Kenya’s banking industry has suffered a confidence crisis following the collapse of three privately owned commercial banks in the last eight months.
The fall last week of Chase Bank, Kenya’s 12th largest bank valued at Ksh 93.6 billion ($1.04 billion), caught authorities unawares as regulators struggled to stem off a ripple effect that threatened to snowball into a banking crisis as wary depositors queued inside 10 other mid-tier privately owned lenders to withdraw all their money.
East Africa’s largest finance hub started wobbling last August when Dubai Bank, valued at Ksh2.92 billion ($34 million), collapsed followed closely in October by Imperial Bank which went down with Ksh.58 billion of depositors’ funds. The National Bank of Kenya
- a government controlled lender – is tottering as it fired its chairman, chief executive and three other executives for cooking financial books to present a rosy picture to shareholders.
The Central Bank of Kenya (CBK), which regulates financial institutions, is struggling to stabilise the country’s financial sector by setting aside a facility to cushion banks experiencing liquidity pressure.
Central Bank boss Patrick Njoroge, a Catholic monk of the Opus Dei order who was appointed last June to bring order to the sector, says the facility would be available “as long as necessary to return stability and confidence to the Kenyan financial sector. It will be sufficient for the institutions to stand. We don’t have an upper or lower limit.”
According to the Central Bank of Kenya, the East African nation has 42 commercial banks and one housing mortgage finance company. Out of the 43 institutions, 39 commercial banks and the mortgage institution are privately owned while the Kenya government holds controlling stakes in the remaining three commercial banks. Of the 39 privately owned banks and the mortgage financer, 25 are locally owned and 14 foreign.
The CBK boss now blames Kenya’s active social media users and insider lending by bank executives for the confidence crisis in the banking sector as President Uhuru Kenyatta attempted to cool depositors’ nerves.
“We will make sure we protect depositors’ money in all the banks,” President Kenyatta said as police swung into action arresting a blogger in Nairobi after accusing him of causing panic cash withdrawals from financial institutions by posting a list of shaky lenders.
But the Central Bank has also acknowledged that the umbilical cord tying the collapsed banks together is the malfeasance of rogue and greedy bank directors who secretly lent themselves billions of shillings of depositors’ funds, breaching banking regulations.
Police Inspector General Joseph Boinnet ordered the arrest of eight former executives of Chase Bank and National Bank who were taken in for questioning over insider lending practices.
It has emerged directors, shareholders, associates and employees of Chase Bank borrowed Ksh.16.6 billion Ω more than the bank’s Ksh11.9 billion shareholder equity, without proper securities, putting the funds of the bank’s 55 000 depositors – most of them small scale entrepreneurs – at risk.

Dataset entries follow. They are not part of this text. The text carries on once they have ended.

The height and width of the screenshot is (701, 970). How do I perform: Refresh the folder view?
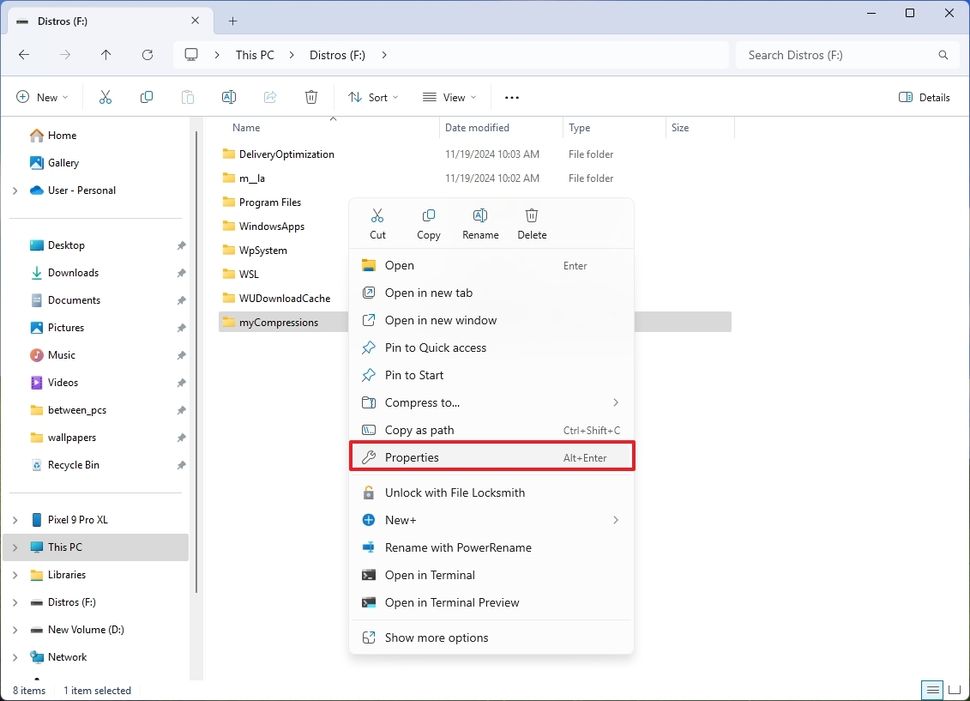pyautogui.click(x=147, y=55)
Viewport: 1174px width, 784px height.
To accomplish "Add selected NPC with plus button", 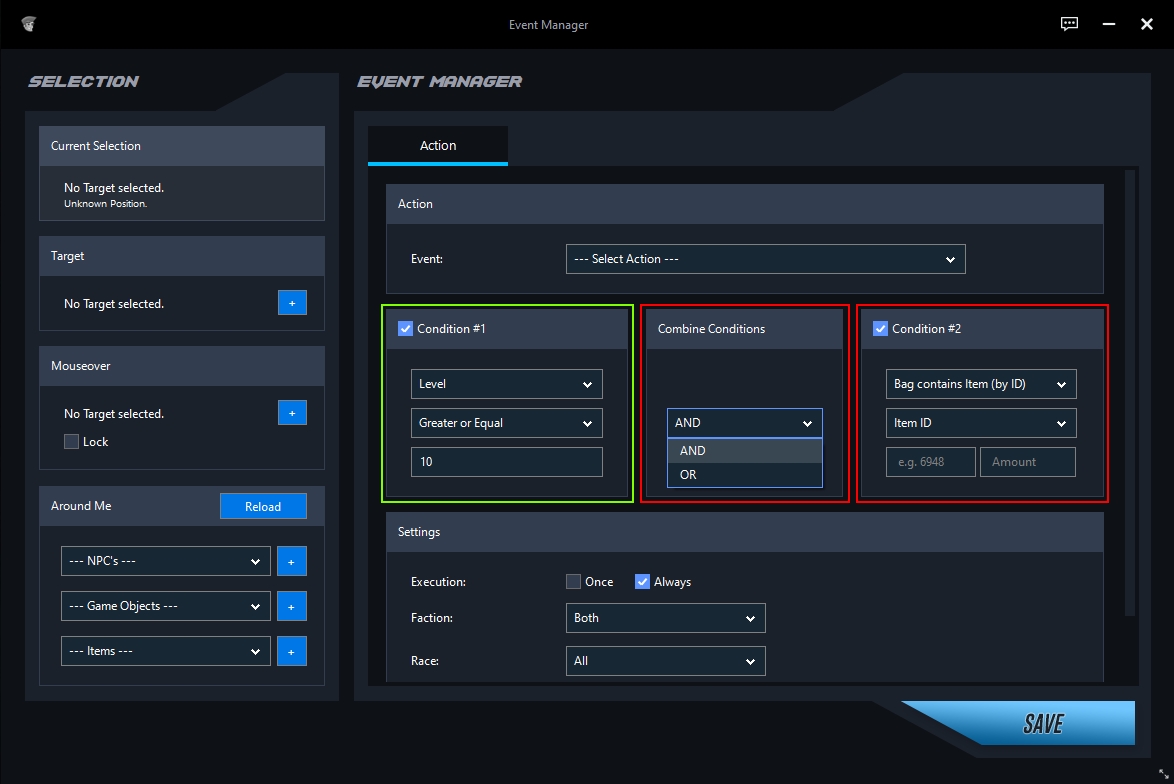I will (x=292, y=561).
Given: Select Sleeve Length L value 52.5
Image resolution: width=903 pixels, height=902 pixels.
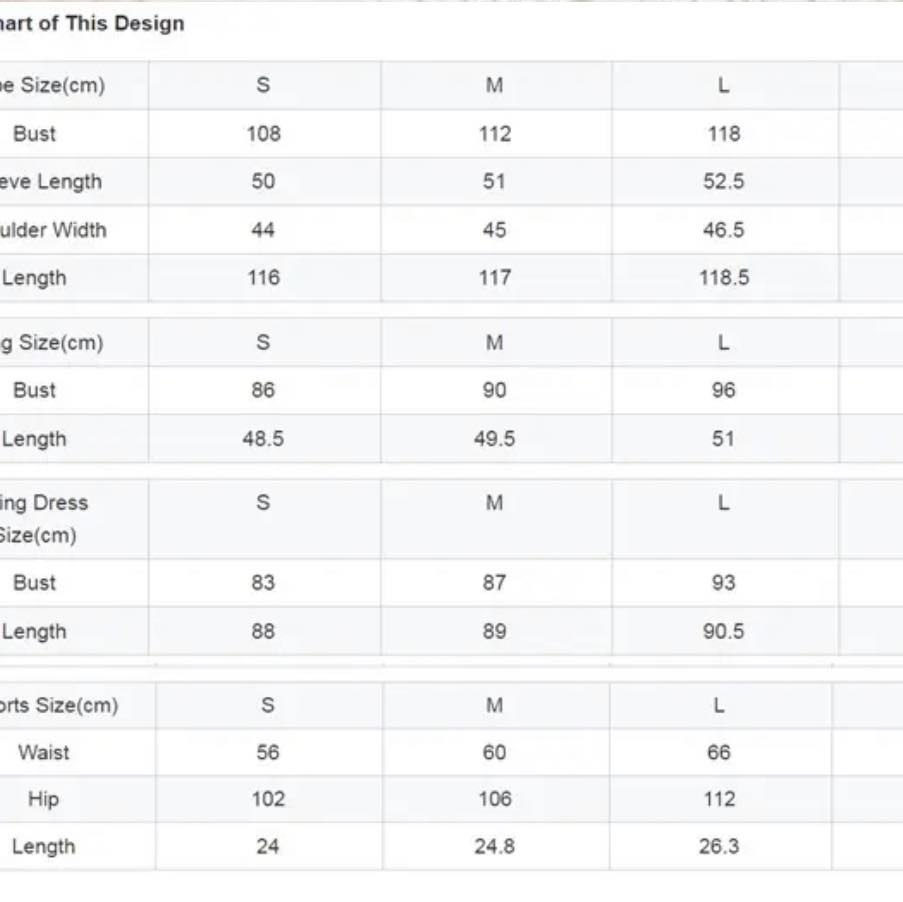Looking at the screenshot, I should point(724,181).
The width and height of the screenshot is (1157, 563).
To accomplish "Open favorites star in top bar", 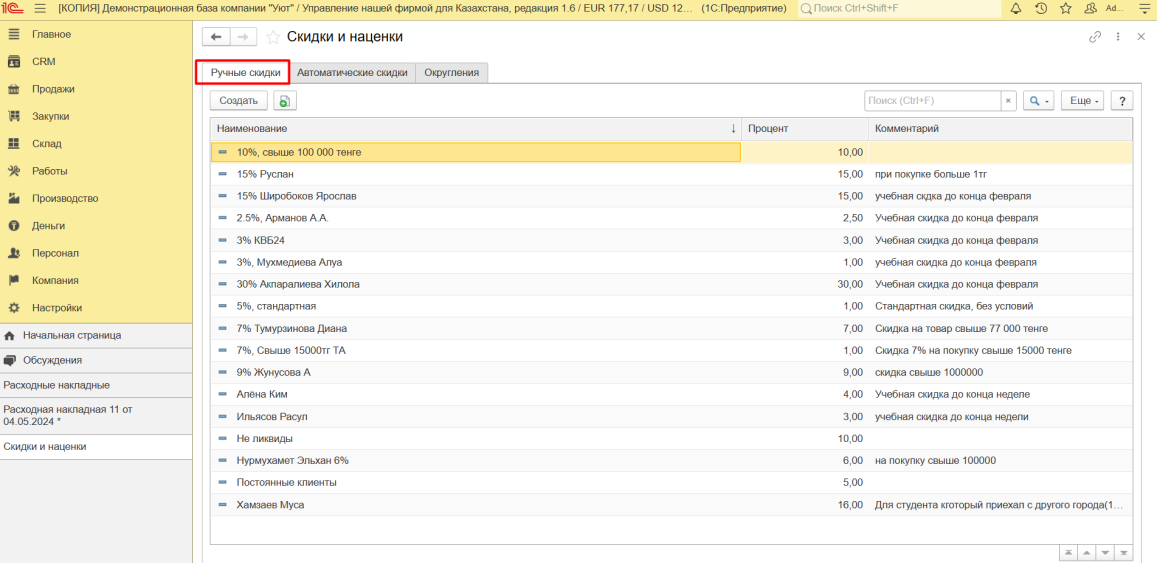I will pyautogui.click(x=1066, y=9).
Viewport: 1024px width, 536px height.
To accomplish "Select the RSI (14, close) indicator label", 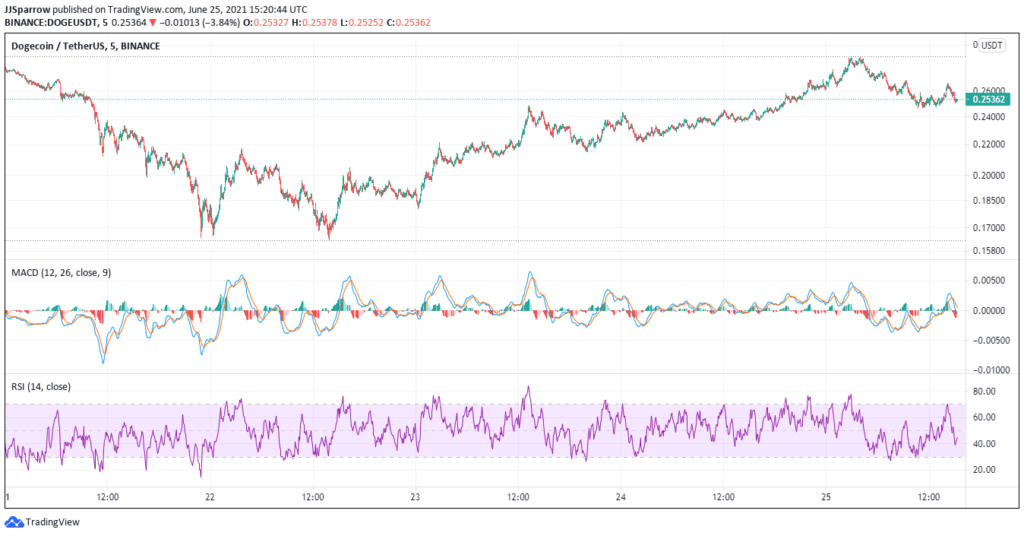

Chase Bank executives chose to underreport the insider lending by Ksh8 billion thereby fooling regulators and the financial markets as to the bank’s health.
“We do see the pain of the people who do not have access to their money in their banks. Chase bank would have survived had directors returned the irregularly acquired loans,” said the CBK governor.
President Kenyatta has waded into the uncertainty in the financial sector saying the CBK boss has his full backing to clean up.